It’s unclear how the Mosier derailment will affect Washington’s ongoing permitting processes for the Vancouver terminal. But Oregon Gov. Kate Brown, both Oregon senators and two Oregon House representatives have called for a moratorium on oil train traffic through the Columbia River Gorge until Union Pacific has a clear explanation for what caused the crash.
“A cynic might say it won’t change,” says Eric Quaempts, fisheries director for the Confederated Tribes of the Umatilla Indian Reservation. “But the early signs are that it’s increased awareness and maybe the landscape will shift.”
While Union Pacific has so far agreed to keep oil trains out of Mosier in the aftermath, it’s worked quickly to get regular rail service back up for its other customers.
In town on Sunday, the twisted tanker cars sit in an orderly line along one side of the tracks. They’re just visible from the white-and-magenta, two-story school, which has been pressed into service as an impromptu incident command center, housing 60 or 70 people from the multiple local, state, and federal agencies involved in cleanup.

____

### What is asked
a) Answer these from the passage on the Mosier derailment:
(i) What position does Eric Quaempts hold?
(ii) What has Union Pacific agreed to do in Mosier so far?
(iii) How many people is the school housing?
b) Copy out the passage on the Mosier derailment, starting with "In town on Sunday, the" and going on through "involved in cleanup.". Switch "incident command center" to "emergency operations hub".

### Dataset extract
____

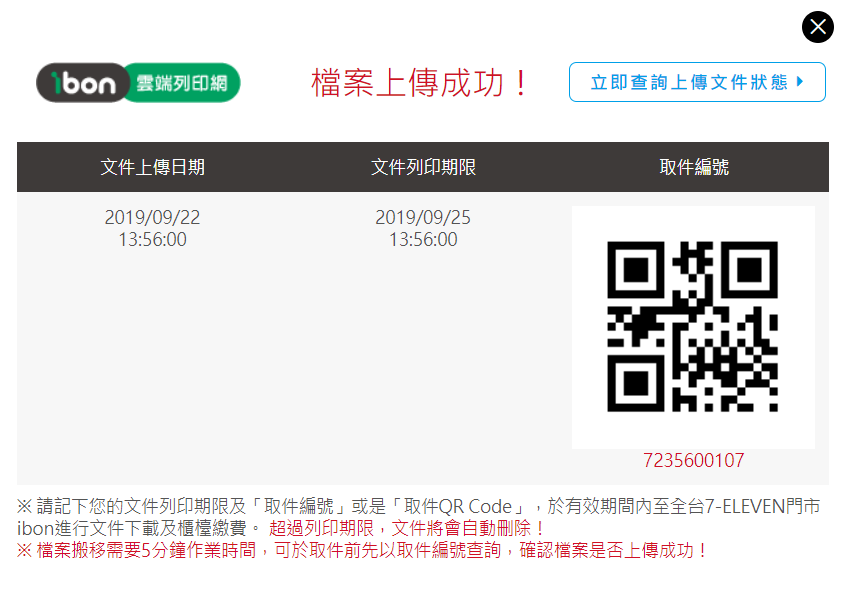Click the green 雲端列印網 logo label
852x604 pixels.
182,83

____

### Results in order
a)
(i) He is fisheries director for the Confederated Tribes of the Umatilla Indian Reservation.
(ii) It has agreed to keep oil trains out of Mosier.
(iii) It houses 60 or 70 people.

b)
In town on Sunday, the twisted tanker cars sit in an orderly line along one side of the tracks. They’re just visible from the white-and-magenta, two-story school, which has been pressed into service as an impromptu emergency operations hub, housing 60 or 70 people from the multiple local, state, and federal agencies involved in cleanup.